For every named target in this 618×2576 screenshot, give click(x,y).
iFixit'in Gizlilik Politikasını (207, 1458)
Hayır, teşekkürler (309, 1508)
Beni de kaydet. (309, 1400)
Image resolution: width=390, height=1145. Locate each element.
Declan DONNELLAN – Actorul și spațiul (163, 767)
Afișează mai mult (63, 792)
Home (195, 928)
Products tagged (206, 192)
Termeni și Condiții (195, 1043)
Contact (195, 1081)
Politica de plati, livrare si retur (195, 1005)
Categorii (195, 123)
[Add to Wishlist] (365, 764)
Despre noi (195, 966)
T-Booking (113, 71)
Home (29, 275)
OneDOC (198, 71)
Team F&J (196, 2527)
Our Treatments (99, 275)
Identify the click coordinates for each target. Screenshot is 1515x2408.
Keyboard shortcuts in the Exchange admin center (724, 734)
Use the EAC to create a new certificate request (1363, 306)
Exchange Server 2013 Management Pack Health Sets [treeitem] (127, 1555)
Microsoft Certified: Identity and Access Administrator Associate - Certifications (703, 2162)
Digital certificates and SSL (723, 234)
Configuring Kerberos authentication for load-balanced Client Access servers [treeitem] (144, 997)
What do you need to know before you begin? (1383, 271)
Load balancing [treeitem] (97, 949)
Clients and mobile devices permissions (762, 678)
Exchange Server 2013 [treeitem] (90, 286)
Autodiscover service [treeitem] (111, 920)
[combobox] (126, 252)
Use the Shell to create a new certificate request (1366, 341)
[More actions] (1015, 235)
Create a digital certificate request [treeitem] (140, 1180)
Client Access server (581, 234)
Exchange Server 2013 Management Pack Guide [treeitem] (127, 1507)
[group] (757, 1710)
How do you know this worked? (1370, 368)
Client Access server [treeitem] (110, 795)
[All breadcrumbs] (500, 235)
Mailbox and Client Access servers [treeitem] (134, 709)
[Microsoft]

* * * * * * *

> ASSIGNMENT
Gather every line from the listing above in which the word "Access" appears.

> YOUR SOLUTION
Microsoft Certified: Identity and Access Administrator Associate - Certifications (703, 2162)
Configuring Kerberos authentication for load-balanced Client Access servers [treeitem] (144, 997)
Client Access server (581, 234)
Client Access server [treeitem] (110, 795)
Mailbox and Client Access servers [treeitem] (134, 709)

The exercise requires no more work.